The motor sport industry can point out, with justification, that the 4m angling population in the UK alone uses vastly more fuel – and hence generates much more globe-warming carbon dioxide – getting to lakes and riverbanks each weekend than is consumed by all forms of motor sport in the same period.

But the problem for an industry that generates billions of dollars in earnings (£5bn in the UK alone) and employs well over 100,000 directly worldwide is that it is a direct user of CO2-generating fuels. Unfairly or not, that places it in the line of fire more than almost all other sports.

The potential for the mounting clamour over global warning to result in demands for restrictions on motor sport has not been lost on its participants with a big financial stake in it. These include the sport’s world governing body, the Federation Internationale de l’Automobile (FIA); the companies that earn their living from designing, developing and making its cars and other hardware; the racing teams; and the multitudes of other companies – including multinational corporations using motor sport as a global marketing platform.

The industry, says FIA president Max Mosley, appears not to be under imminent threat – “not yet. But I have no doubt that it will materialise in the next five to 10 years if we don’t do anything positive. Although motor sport in reality uses negligible fuel, it is symbolic – remember that in the 1970s fuel crisis there were moves to stop motor sport. We need to avoid that.”

With relatively little fanfare, except for some high-profile initiatives in motor sport’s top echelon, Formula One, the industry is already demonstrating the fast responses for which it has become famed. From Indy single-seater car racing in the US to even minor national championships in Europe, it is racing into the use of bio- and other cleaner fuels, and it is gearing engineering programmes to make motor sport much more environmentally efficient. It is not so much jumping before it is pushed as leading the way and challenging others to follow.

● **Data shown**:
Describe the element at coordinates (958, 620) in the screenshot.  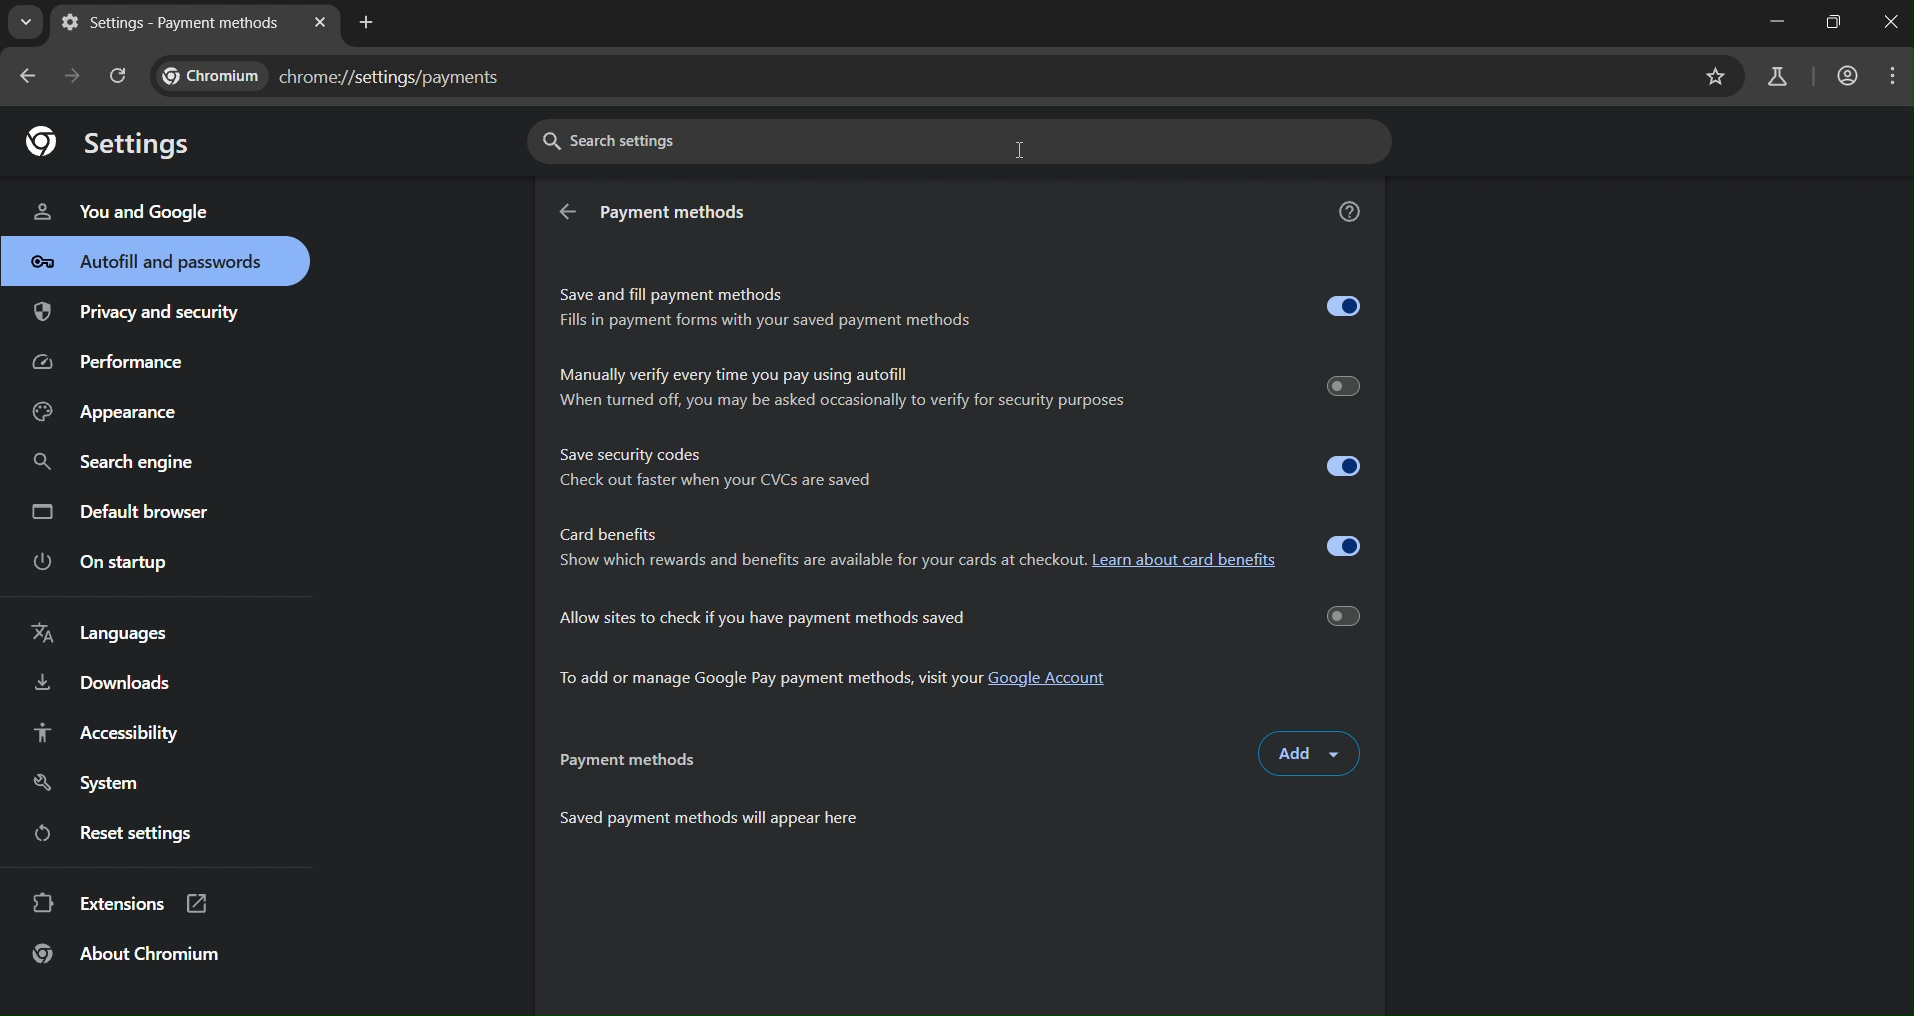
I see `allow sites to check if you have payment methods saved` at that location.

● **Direction A**:
Reproduce the part of the motor sport excerpt that opens with the words containing "The motor sport" and closes with "the same period.".
● **Direction B**:
Summarize the motor sport excerpt in two sentences.
● **Direction C**:
Carry the motor sport excerpt forward from its final sentence.
The listing is separate material and has nothing to do with the motor sport excerpt.

● **Exercise result A**:
The motor sport industry can point out, with justification, that the 4m angling population in the UK alone uses vastly more fuel – and hence generates much more globe-warming carbon dioxide – getting to lakes and riverbanks each weekend than is consumed by all forms of motor sport in the same period.

● **Exercise result B**:
Although motor sport uses far less fuel than the UK's angling population burns traveling to fishing spots, it is a direct user of CO2-generating fuels and so draws more scrutiny than almost any other sport. FIA president Max Mosley expects demands for restrictions within five to 10 years if nothing positive is done, and the industry is already turning to bio- and other cleaner fuels and more environmentally efficient engineering.

● **Exercise result C**:
For example, the FIA is requiring manufacturers taking part in the World Touring Car Championship (WTCC) to engineer their cars to use only biofuel from the 2009 season onwards. “With the close relationship between WTCC cars and their roadgoing equivalents we believe that the WTCC is the logical platform to raise public awareness of biofuels,” says Jacques Behar, chief executive of KSO, the championship’s promoter.

The Indy Racing League, similar in status in North America to F1, this year mandated ethanol, made from renewable resources, as the sole fuel to be used. Its introduction has been in partnership with the US-based Ethanol Promotion and Information Council (EPIC), which is taking interactive display centres to the races designed to educate consumers on the environmental and other implications of using such fuels. NASCAR stock car racing, the biggest crowd puller in the US, has begun a research programme for its own switch to cleaner, alternative fuels. Ford has unveiled a biofuel version of its new Fiesta rally car to run next year in a series forming part of the world rally championship, with some national championships for the cars – notably Sweden’s – having already ruled that only biofuel may be used.

Meanwhile an adapted Aston Martin DBSR9 co-driven by Lord Drayson, the UK’s defence procurement minister, has become the first bio-fuelled racing car to win a prestigious GT race. “It goes to prove that running a car on bio-fuel doesn’t mean any compromise in performance. I hope that we can get that message across to motorists everywhere,” says Lord Drayson.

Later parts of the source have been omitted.